Momentan sind rund 50 000 Soldaten im Kaukasus stationiert. Die Mannschaftsdienstgrade erhalten rund 540 Mark Monatssold, den Offizieren wurde die für russische Verhältnisse astronomische Summe von 1000 Dollar versprochen. Vorausgesetzt, der Sold wird ausbezahlt, entsteht pro Monat ein Posten von 32 Millionen Mark. Dazu kommen noch weitere 13 Millionen Mark monatlich für die Verpflegung und technische Versorgung der Truppen.

Über die genaue Zahl der abgeworfenen Fliegerbomben des Typs KAB-500 gibt es keine Angaben, aber jede von ihnen kostet kostet 180 000 Mark.

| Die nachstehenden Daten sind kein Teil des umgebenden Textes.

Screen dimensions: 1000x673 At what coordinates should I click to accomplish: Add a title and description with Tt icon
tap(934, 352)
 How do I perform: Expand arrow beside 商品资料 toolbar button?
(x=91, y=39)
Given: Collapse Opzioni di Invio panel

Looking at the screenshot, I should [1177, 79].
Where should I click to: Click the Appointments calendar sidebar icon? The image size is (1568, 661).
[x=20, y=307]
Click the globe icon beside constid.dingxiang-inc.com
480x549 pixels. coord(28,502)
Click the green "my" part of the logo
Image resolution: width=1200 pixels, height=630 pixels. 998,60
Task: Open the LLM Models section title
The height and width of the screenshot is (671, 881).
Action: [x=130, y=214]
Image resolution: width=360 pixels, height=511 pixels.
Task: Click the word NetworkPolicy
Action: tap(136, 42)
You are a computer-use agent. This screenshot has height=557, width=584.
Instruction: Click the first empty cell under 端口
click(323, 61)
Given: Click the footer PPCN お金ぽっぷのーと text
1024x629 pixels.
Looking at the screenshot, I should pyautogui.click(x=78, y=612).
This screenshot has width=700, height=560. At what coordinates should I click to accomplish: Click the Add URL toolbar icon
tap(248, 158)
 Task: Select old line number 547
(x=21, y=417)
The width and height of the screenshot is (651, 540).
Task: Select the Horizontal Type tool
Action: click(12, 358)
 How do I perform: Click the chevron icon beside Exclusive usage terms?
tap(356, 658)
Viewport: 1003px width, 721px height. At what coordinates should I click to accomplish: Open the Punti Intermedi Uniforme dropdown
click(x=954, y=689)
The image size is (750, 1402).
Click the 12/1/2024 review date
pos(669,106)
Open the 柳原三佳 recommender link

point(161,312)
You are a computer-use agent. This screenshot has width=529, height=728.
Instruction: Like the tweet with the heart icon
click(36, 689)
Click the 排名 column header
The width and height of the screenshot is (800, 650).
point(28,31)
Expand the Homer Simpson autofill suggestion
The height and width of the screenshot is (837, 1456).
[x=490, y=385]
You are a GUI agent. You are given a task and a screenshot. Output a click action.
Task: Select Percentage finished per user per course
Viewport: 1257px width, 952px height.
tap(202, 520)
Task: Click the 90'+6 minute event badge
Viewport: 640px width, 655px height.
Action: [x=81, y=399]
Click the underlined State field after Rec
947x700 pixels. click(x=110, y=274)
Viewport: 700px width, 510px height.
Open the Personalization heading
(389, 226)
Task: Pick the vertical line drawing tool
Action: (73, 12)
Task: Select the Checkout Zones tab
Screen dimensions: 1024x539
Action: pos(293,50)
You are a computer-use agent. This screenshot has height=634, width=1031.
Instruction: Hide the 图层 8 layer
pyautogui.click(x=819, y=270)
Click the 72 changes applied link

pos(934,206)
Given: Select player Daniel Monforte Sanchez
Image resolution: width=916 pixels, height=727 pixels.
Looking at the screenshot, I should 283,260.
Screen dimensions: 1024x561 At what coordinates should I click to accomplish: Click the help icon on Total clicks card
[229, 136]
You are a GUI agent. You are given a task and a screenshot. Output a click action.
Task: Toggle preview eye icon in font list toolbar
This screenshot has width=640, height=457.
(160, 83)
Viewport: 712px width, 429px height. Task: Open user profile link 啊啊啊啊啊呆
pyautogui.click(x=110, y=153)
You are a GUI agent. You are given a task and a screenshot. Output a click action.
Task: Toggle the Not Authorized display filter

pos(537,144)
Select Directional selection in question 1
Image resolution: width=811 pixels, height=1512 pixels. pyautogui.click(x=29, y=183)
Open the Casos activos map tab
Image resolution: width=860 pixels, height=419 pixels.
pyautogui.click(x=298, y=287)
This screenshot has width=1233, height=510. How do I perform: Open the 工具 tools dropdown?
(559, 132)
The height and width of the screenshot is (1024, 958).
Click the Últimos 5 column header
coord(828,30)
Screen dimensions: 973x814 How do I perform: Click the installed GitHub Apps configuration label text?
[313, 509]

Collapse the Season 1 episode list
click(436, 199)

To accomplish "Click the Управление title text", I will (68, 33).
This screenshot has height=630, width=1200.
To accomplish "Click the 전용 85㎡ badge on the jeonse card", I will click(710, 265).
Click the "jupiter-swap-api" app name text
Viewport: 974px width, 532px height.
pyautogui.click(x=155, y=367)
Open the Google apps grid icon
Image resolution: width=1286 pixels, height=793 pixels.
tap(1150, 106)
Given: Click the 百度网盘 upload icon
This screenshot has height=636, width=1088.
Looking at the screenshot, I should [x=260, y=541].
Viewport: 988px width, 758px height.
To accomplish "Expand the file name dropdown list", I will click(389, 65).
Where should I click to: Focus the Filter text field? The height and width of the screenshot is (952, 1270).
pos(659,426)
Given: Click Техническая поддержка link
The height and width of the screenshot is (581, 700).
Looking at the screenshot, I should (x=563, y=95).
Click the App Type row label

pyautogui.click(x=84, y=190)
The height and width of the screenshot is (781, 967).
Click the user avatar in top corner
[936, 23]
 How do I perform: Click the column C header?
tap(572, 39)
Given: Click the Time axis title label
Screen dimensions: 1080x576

Werden pro Tag fünf der so genannten "Präzisionschläge" mit High-Tech-Raketen ausgeführt, schlägt das mit mehr als einer Million Mark zu Buche.

Der Einsatz der Bomber vom Typ Suchoj-24 und Kampfjets Suchoj-25T in Dagestan verbrauchte nach offiziellen Angaben an einem Tag insgesamt 100 Tonnen Treibstoff, das entspricht Kosten von umgerechnet 107 000 Mark.

Für den Ausbau der von russischen Truppen gezogenen Sicherheitszone um Tschetschenien, die zehn Kilometer breit und 450 bis 650 Kilometer lang werden soll, werden die Kosten bis Ende des Jahres mindestens 380 Millionen Mark betragen.

Für das kommende Jahr müssen im Wehretat für die Operation "Vernichtung der Terroristen" etwa 2,7 Milliarden Mark veranschlagt werden.